Richard Linklater, o mesmo homem por trás da trilogia Before (Antes do Amanhecer), entrega-se a um drama tipicamente virtuoso da tendência "coming-of-age", que evidencia os diversos fatores de crescimento de um ser. Neste caso, assistimos primeiramente a uma criança de 6 anos a chegar à tenra idade dos 18 e os passos cruciais na construção da sua personagem.

É uma narrativa esquemática que é beneficiada pelo seu modus operandi, uma biografia fictícia que termina por ser identificável pela maioria do seu público, visto ser fácil encontrar algum facto ou elemento que nos remeta à nossa infância ou juventude. Talvez seja por isso que a aclamação mundial tornou-se evidente, mas é verdade que Boyhood tem as suas próprias virtudes, longe do "12 anos de produção" que serviu como marketing.

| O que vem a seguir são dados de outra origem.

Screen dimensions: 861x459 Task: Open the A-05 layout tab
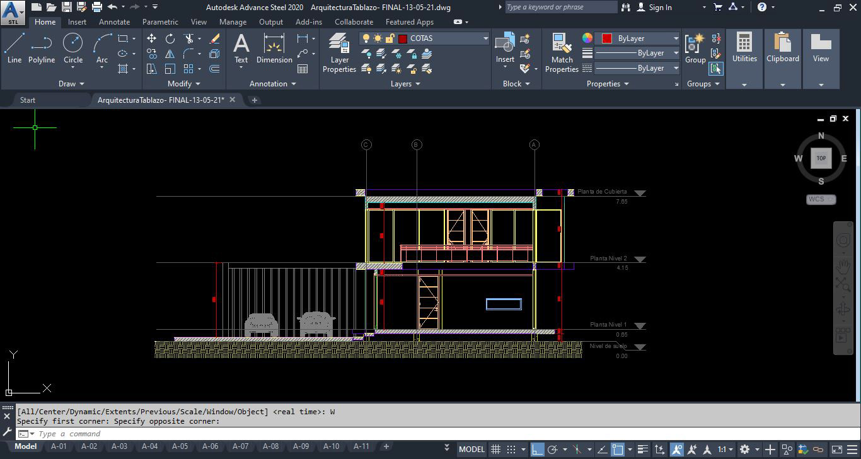(180, 446)
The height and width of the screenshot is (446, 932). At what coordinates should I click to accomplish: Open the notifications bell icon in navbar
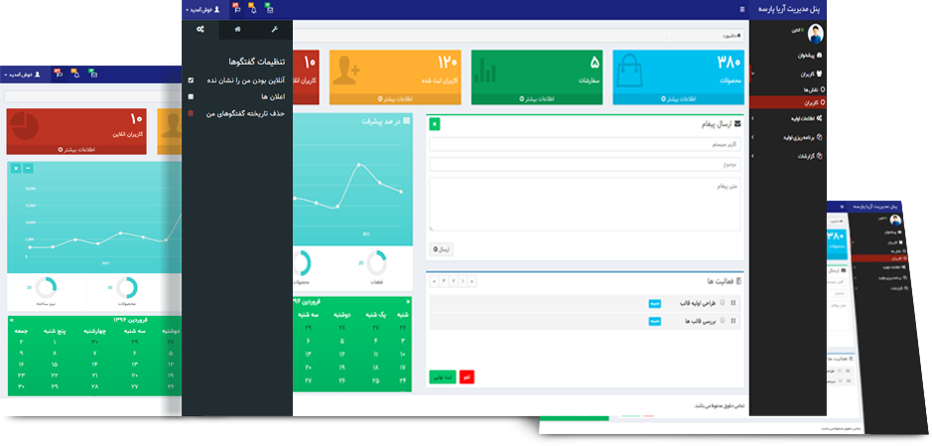pyautogui.click(x=253, y=8)
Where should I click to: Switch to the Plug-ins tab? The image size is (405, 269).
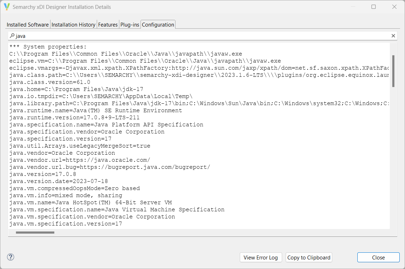pyautogui.click(x=130, y=24)
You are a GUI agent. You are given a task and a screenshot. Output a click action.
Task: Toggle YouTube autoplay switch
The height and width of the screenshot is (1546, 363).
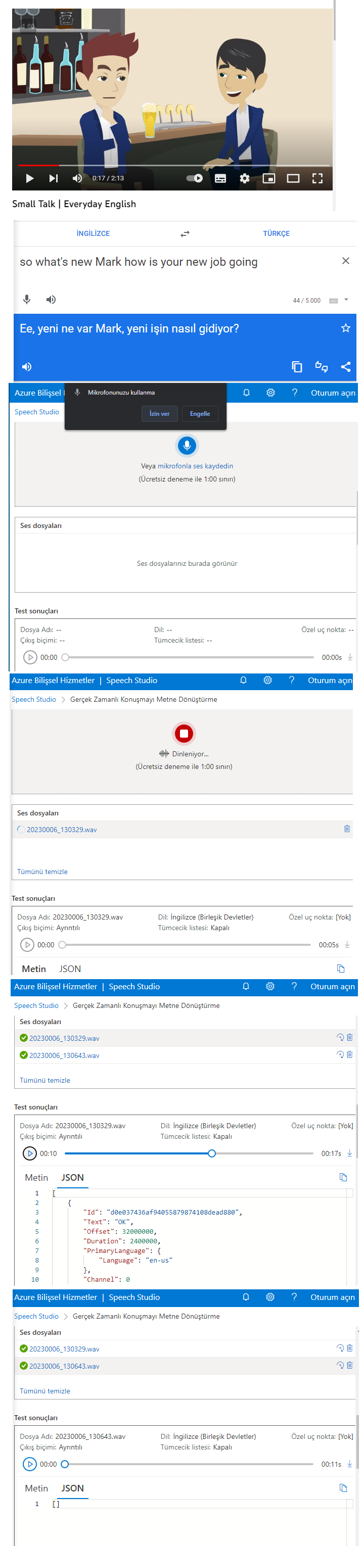194,178
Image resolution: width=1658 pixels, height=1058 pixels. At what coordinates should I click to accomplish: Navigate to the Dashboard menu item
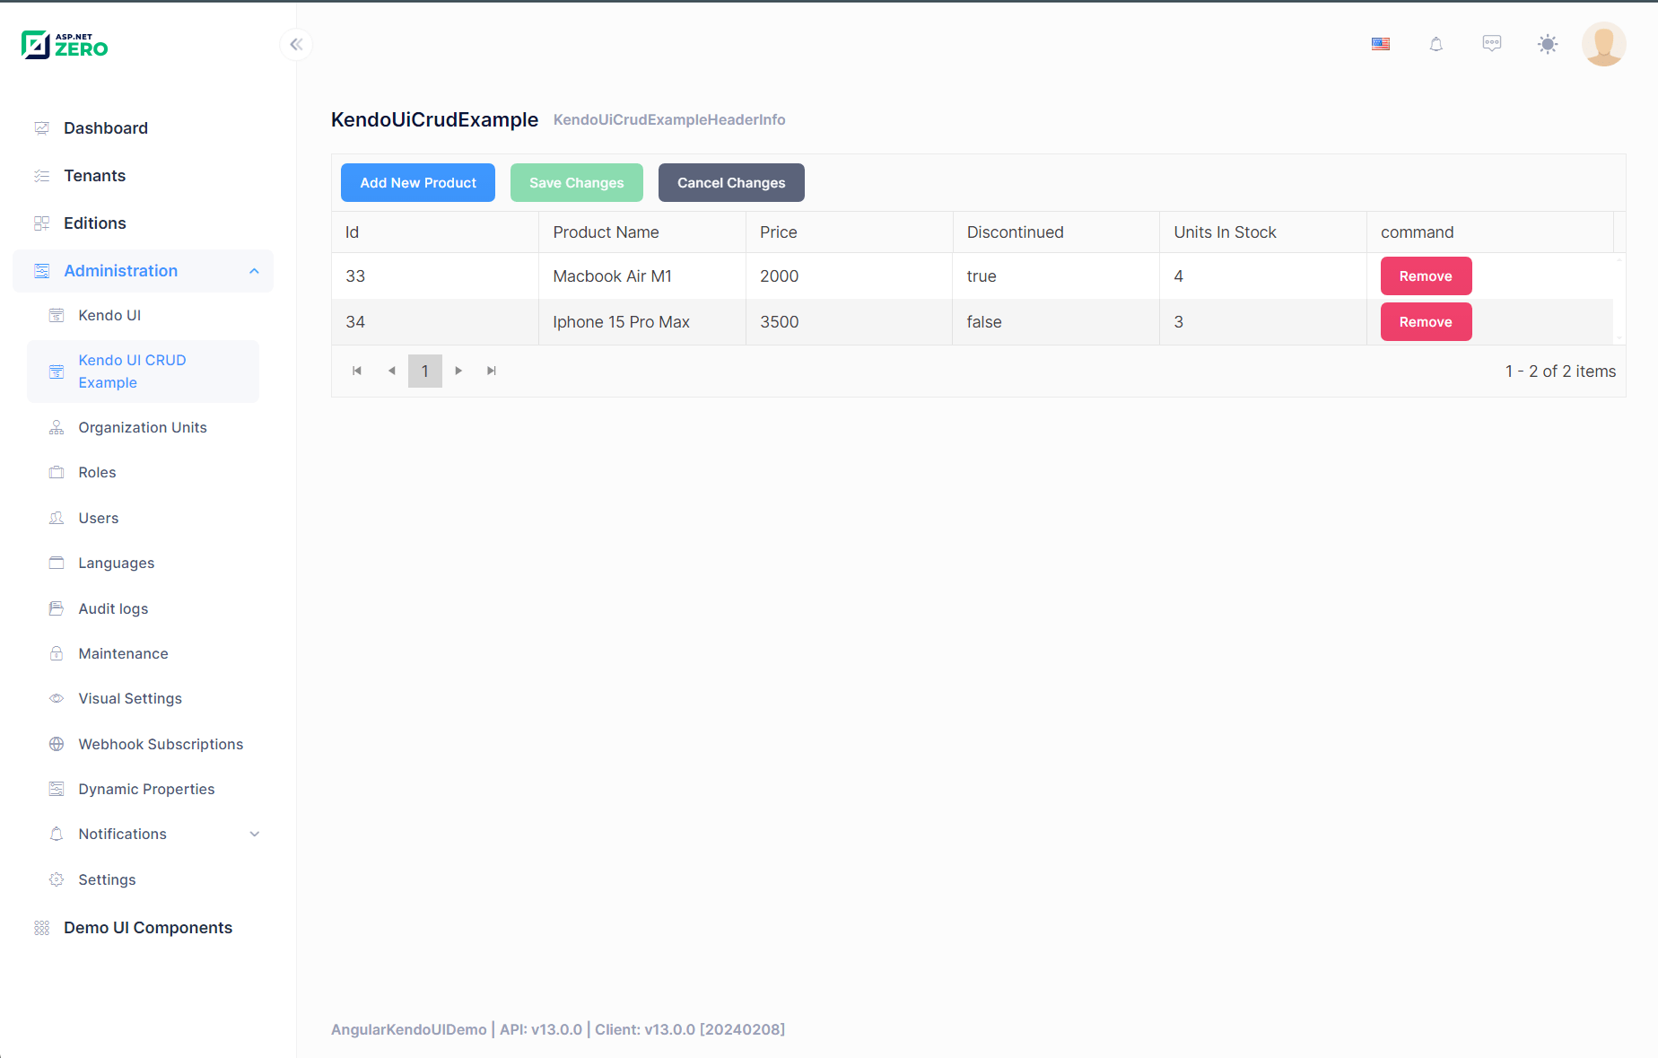106,127
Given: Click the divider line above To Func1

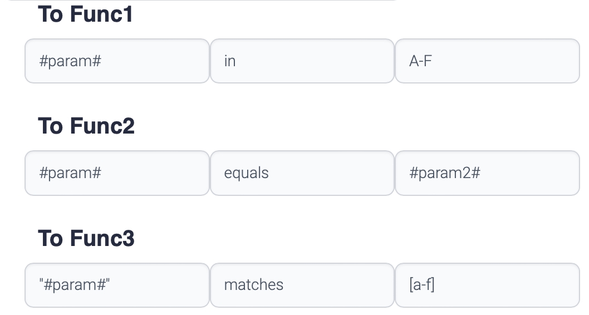Looking at the screenshot, I should [200, 1].
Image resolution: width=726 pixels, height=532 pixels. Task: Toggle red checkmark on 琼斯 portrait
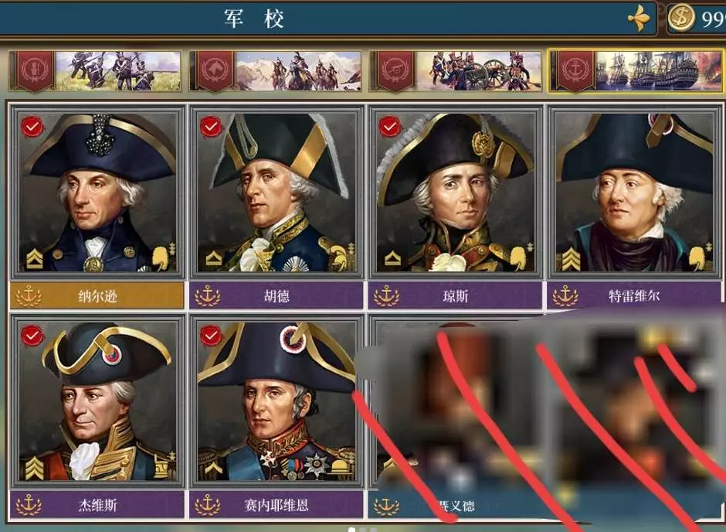390,126
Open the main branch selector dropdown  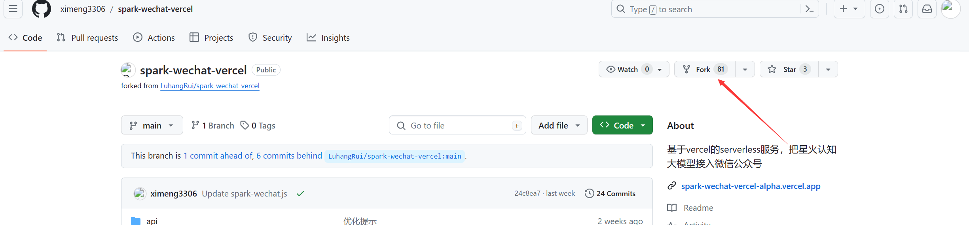pyautogui.click(x=152, y=125)
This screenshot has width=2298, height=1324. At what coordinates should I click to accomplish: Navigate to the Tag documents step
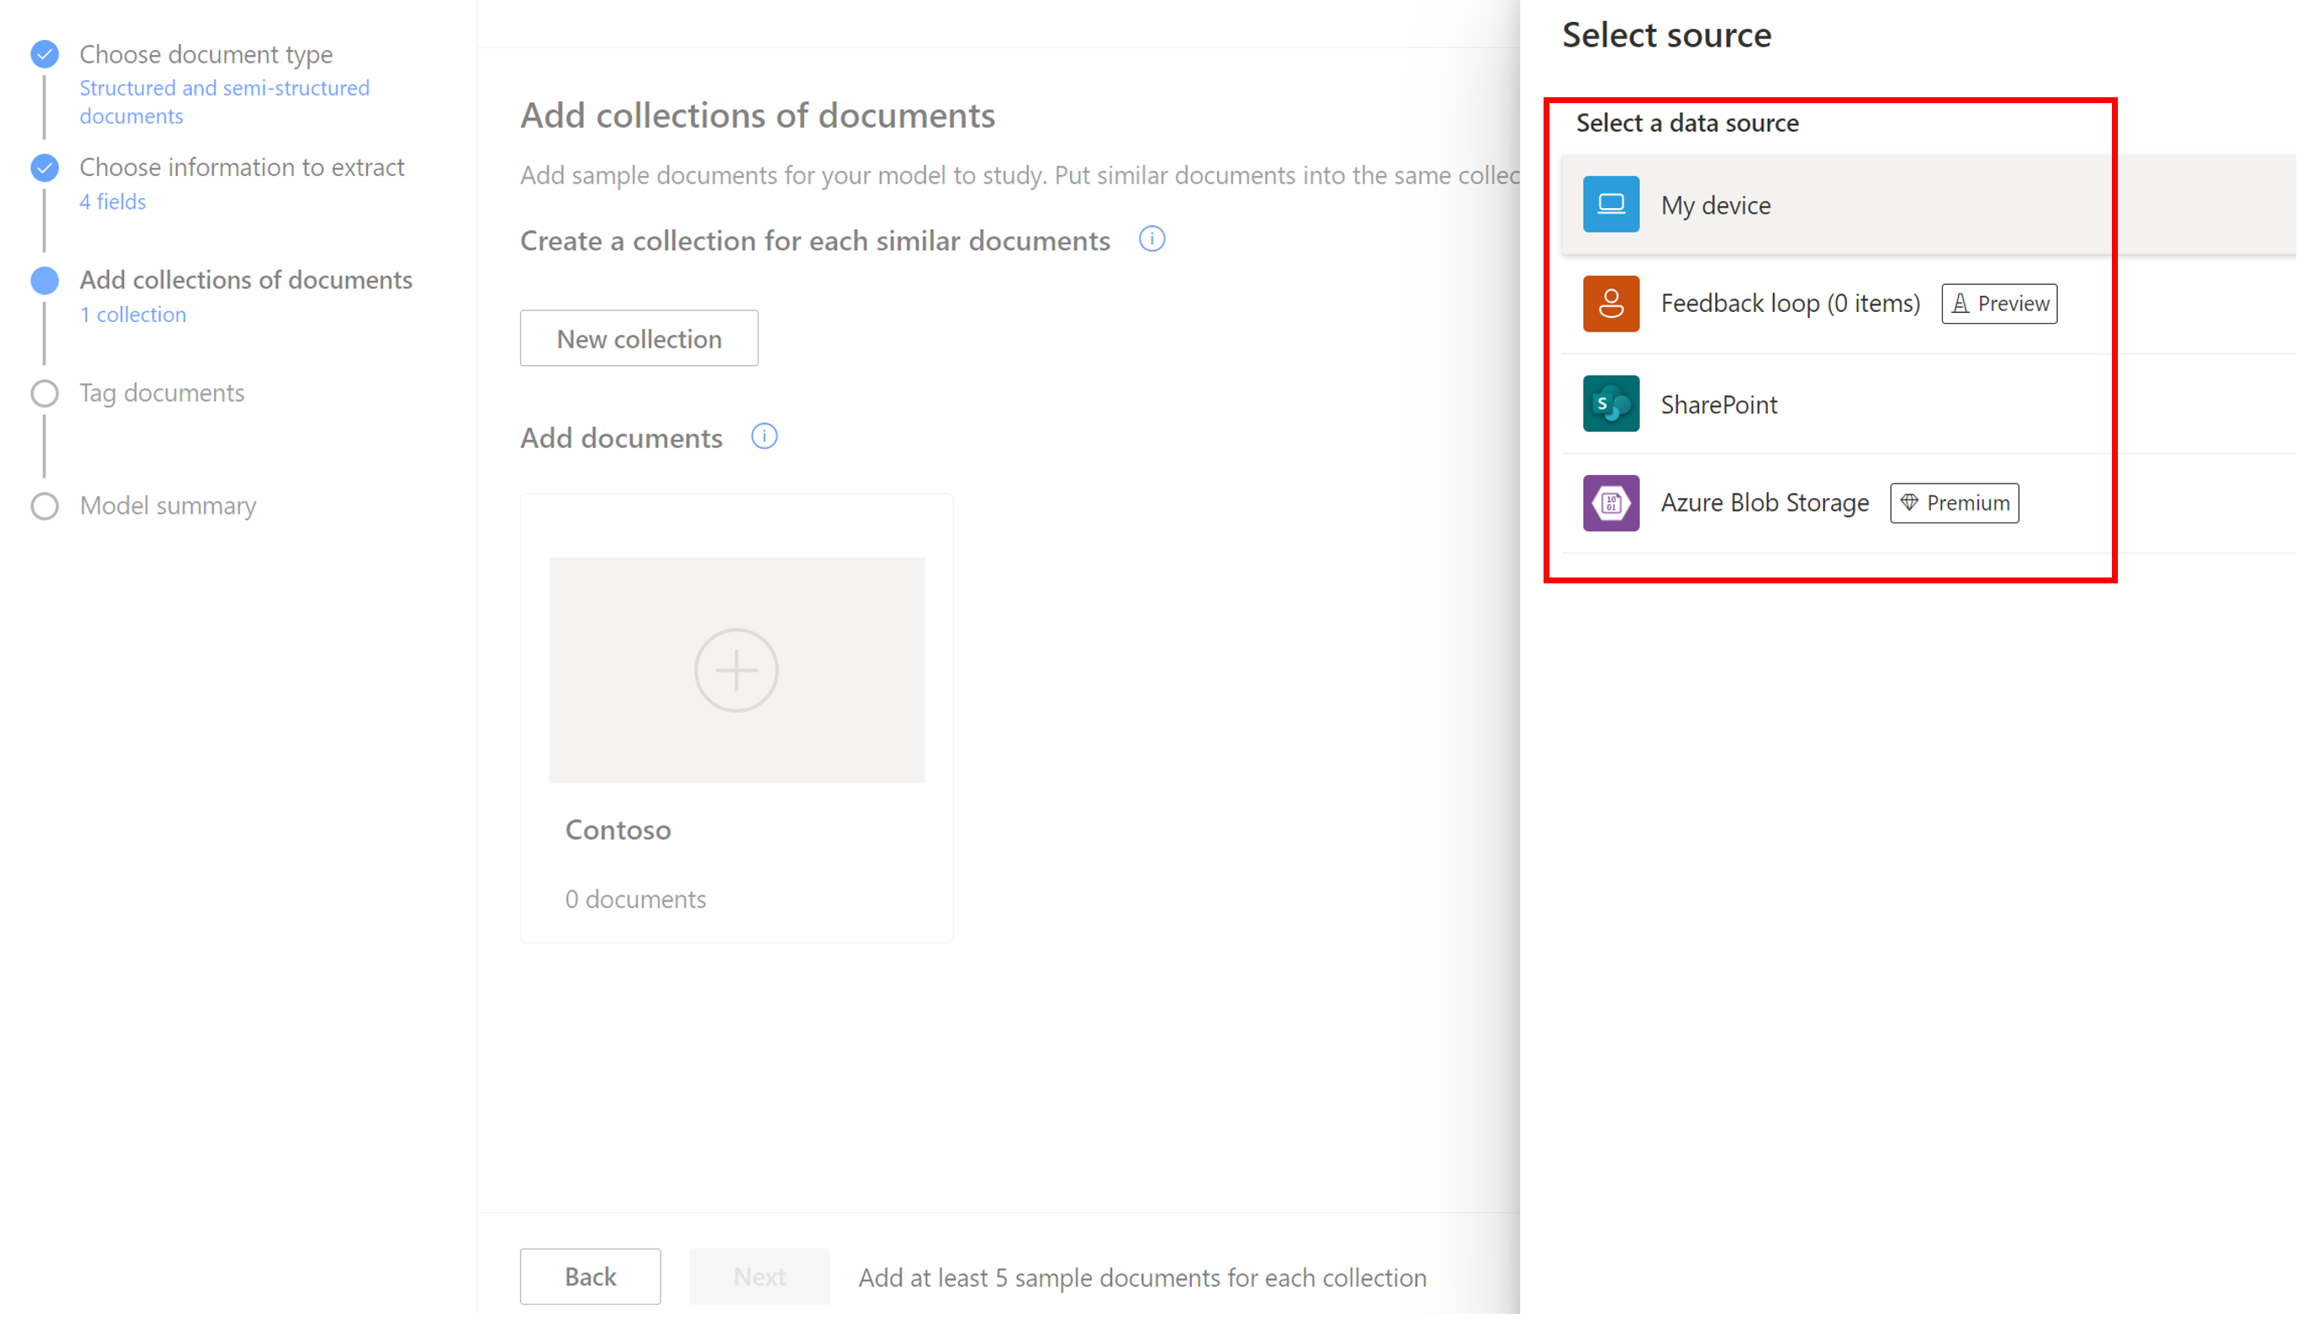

Eis um filme que nos faz olhar não para a sua personagem mas para o seu exterior, o biótopo que o rodeia. Pois bem, Linklater minou a sua epopeia dramática com todo o kitsch possível de cada época retratada. É cultura pop encruzilhada com as temáticas sociais correspondentes a cada atualidade e a influência que esses ditos fatores possuem no derradeiro crescimento de Mason, cuja chegada aos 18 anos encerra um filme, e inicia outro, apenas disponível na nossa memória e premonição.

Se Mason é realmente uma figura que interliga o público com a trama exposta no ecrã, Patricia Arquette como a mulher fracassada, mas mãe esforçada, serve de alicerces para com o desempenho de Coltrane e de Lorelei Linklater (a filha do realizador que interpreta a irmã de Mason). Por sua vez, o pai ausente, o "duque do indie norte-americanoEthan Hawke, é visto e salientado pela câmara de Linklater como um herói "sebastianino", cujas escassas presenças trarão conforto e estima à vida de Mason, ao mesmo tempo que culmina metáforas de foro vivente. Ambos os atores que preenchem o papel de progenitores, também eles vitimas do envelhecimento transposto pelo realizador, polvilham o universo deste "boy" em algo verdadeiramente dinâmico e, ao contrário da sua narrativa, longe da farta esquematização.

Mais do que criar coincidências com as quais nos identificamos de forma nostálgica, Boyhood é o espelho da sociedade norte-americana ao longo de 12 anos, para que não resumíssemos o filme no somente processo de "12 years in making". Quando a vida torna-se no verdadeiro espetáculo cinematográfico.

 

"You know how everyone's always saying seize the moment? I don't know, I'm kind of thinking it's the other way around, you know, like the moment seizes us."